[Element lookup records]
┄┄┄┄┄┄┄┄┄┄┄┄┄┄┄┄┄┄┄┄

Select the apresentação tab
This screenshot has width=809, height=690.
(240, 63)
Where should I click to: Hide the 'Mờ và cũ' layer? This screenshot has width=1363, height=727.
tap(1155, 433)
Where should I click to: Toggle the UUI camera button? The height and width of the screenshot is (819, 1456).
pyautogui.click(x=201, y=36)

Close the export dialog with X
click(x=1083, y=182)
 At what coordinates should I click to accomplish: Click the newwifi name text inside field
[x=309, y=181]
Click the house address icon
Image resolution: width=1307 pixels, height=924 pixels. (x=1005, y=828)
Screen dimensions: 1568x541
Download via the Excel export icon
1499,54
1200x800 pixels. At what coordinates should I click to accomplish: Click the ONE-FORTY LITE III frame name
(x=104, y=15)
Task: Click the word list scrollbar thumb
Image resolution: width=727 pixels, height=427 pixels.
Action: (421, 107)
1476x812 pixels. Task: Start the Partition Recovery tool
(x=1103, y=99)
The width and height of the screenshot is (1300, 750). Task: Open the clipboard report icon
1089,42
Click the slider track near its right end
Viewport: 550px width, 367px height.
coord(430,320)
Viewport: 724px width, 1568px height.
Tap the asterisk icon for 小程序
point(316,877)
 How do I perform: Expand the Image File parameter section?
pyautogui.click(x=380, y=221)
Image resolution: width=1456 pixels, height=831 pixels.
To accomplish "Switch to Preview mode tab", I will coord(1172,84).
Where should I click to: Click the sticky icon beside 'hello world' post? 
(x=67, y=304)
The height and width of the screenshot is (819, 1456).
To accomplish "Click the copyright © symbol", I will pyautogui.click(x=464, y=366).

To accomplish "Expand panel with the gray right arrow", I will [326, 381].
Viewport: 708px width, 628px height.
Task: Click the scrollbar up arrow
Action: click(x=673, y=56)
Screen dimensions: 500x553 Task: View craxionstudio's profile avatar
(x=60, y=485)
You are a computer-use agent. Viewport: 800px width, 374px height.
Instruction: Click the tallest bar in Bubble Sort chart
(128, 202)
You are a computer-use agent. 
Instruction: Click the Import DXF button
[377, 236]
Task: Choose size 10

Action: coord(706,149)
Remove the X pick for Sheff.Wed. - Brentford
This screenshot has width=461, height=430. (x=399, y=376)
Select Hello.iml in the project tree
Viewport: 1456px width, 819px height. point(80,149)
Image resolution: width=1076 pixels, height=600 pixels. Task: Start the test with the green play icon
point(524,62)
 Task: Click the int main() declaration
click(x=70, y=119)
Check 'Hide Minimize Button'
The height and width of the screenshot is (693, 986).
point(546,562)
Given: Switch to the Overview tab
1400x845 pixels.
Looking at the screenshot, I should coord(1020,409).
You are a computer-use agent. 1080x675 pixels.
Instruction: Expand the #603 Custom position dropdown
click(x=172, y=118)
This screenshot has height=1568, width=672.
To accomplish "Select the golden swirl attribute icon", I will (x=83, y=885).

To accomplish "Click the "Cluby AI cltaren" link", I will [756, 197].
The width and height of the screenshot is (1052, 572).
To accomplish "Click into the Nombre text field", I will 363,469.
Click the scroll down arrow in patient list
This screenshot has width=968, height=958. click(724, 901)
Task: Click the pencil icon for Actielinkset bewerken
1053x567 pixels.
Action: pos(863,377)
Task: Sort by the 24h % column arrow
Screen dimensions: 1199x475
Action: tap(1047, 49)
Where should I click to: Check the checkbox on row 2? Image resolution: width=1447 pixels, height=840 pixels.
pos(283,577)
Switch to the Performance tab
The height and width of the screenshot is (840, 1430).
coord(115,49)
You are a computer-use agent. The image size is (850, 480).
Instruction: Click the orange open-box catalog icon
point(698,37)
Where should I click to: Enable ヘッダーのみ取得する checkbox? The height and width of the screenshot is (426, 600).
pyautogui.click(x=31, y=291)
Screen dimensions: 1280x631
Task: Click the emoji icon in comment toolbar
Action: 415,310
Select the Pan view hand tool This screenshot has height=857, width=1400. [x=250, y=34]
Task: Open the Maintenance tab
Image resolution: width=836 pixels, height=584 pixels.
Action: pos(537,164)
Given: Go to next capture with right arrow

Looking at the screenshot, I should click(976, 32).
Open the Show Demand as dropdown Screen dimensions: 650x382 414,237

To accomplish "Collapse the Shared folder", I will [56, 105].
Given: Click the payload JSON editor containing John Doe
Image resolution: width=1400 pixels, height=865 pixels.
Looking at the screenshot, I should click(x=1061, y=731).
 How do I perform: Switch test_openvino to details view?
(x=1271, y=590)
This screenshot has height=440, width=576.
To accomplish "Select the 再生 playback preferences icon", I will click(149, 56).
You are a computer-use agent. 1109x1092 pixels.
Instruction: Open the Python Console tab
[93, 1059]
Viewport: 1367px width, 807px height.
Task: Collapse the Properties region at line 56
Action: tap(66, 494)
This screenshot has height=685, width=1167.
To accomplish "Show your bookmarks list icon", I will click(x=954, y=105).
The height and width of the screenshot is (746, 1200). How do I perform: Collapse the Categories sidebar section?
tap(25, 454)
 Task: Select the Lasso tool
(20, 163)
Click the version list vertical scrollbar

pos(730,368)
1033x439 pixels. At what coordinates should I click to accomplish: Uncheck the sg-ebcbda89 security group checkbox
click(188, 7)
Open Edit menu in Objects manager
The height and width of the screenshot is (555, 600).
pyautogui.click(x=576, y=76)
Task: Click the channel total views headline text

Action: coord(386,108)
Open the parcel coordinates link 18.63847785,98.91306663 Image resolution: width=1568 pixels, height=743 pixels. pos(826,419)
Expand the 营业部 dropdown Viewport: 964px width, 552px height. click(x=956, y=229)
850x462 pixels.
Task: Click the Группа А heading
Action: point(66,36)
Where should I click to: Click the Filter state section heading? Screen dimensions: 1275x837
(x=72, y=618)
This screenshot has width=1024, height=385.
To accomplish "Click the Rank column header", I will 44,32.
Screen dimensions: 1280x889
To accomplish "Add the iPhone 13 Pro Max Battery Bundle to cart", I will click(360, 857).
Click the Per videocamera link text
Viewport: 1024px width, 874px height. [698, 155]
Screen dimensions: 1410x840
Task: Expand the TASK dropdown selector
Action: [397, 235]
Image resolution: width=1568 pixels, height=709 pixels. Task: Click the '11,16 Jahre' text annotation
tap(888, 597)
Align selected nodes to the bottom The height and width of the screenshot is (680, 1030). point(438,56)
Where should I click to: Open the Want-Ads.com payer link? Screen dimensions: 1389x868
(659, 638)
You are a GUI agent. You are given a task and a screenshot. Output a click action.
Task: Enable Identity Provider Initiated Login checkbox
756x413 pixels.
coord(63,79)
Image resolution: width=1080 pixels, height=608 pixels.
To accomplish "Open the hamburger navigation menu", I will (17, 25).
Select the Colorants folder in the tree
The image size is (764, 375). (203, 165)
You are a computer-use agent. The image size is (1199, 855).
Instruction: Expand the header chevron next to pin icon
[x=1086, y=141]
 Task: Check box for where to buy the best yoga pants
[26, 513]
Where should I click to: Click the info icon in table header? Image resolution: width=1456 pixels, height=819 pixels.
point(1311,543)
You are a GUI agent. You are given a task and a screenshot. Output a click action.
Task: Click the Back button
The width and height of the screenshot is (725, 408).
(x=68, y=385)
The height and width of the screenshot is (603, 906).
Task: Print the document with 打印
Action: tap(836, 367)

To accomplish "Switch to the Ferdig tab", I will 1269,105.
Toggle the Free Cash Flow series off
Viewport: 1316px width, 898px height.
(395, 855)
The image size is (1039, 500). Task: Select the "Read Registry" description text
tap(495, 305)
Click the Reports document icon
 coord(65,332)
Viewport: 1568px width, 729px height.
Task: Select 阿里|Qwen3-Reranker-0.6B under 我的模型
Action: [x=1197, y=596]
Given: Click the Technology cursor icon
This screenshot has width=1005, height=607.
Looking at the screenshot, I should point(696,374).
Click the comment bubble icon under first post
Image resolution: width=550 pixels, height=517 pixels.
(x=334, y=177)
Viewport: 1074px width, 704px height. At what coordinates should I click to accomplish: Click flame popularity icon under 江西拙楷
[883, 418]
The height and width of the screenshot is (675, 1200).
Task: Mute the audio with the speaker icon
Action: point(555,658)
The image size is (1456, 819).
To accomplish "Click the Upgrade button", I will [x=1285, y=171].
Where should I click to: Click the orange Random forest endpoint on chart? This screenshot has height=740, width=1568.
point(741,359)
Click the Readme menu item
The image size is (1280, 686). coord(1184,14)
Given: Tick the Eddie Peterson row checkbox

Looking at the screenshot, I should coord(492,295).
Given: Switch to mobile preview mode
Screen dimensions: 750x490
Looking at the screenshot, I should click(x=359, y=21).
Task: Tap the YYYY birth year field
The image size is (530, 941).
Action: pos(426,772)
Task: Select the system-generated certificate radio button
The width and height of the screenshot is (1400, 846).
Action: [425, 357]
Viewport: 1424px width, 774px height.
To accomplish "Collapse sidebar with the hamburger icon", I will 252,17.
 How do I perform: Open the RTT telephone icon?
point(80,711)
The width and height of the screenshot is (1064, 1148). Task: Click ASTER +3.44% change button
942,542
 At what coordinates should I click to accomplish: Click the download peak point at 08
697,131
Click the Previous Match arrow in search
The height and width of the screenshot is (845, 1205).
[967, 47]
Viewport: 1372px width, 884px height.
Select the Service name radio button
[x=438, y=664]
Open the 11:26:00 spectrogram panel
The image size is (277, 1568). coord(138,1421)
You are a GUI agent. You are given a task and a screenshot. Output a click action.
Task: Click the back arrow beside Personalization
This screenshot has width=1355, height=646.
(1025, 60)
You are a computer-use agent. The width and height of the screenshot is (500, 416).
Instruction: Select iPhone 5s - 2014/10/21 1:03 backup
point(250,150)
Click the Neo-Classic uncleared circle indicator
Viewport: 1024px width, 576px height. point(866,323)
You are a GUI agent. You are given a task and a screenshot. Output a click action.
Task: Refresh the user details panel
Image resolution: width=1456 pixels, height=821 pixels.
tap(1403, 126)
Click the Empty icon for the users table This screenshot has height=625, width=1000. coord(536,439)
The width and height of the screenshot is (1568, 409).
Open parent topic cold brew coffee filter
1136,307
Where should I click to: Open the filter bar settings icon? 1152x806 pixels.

┄┄┄┄┄┄┄┄┄┄┄┄┄┄┄┄┄┄┄┄

--- GOAL ---
Arrange the lines from the one containing "The width and height of the screenshot is (1052, 572)." through the one containing "Action: tap(1047, 49)" as a JSON list of strings, one string per line, with blank lines omitted.

--- FINAL RESULT ---
[
  "The width and height of the screenshot is (1052, 572).",
  "To accomplish \"Click into the Nombre text field\", I will 363,469.",
  "Click the scroll down arrow in patient list",
  "This screenshot has width=968, height=958. click(724, 901)",
  "Task: Click the pencil icon for Actielinkset bewerken",
  "1053x567 pixels.",
  "Action: pos(863,377)",
  "Task: Sort by the 24h % column arrow",
  "Screen dimensions: 1199x475",
  "Action: tap(1047, 49)"
]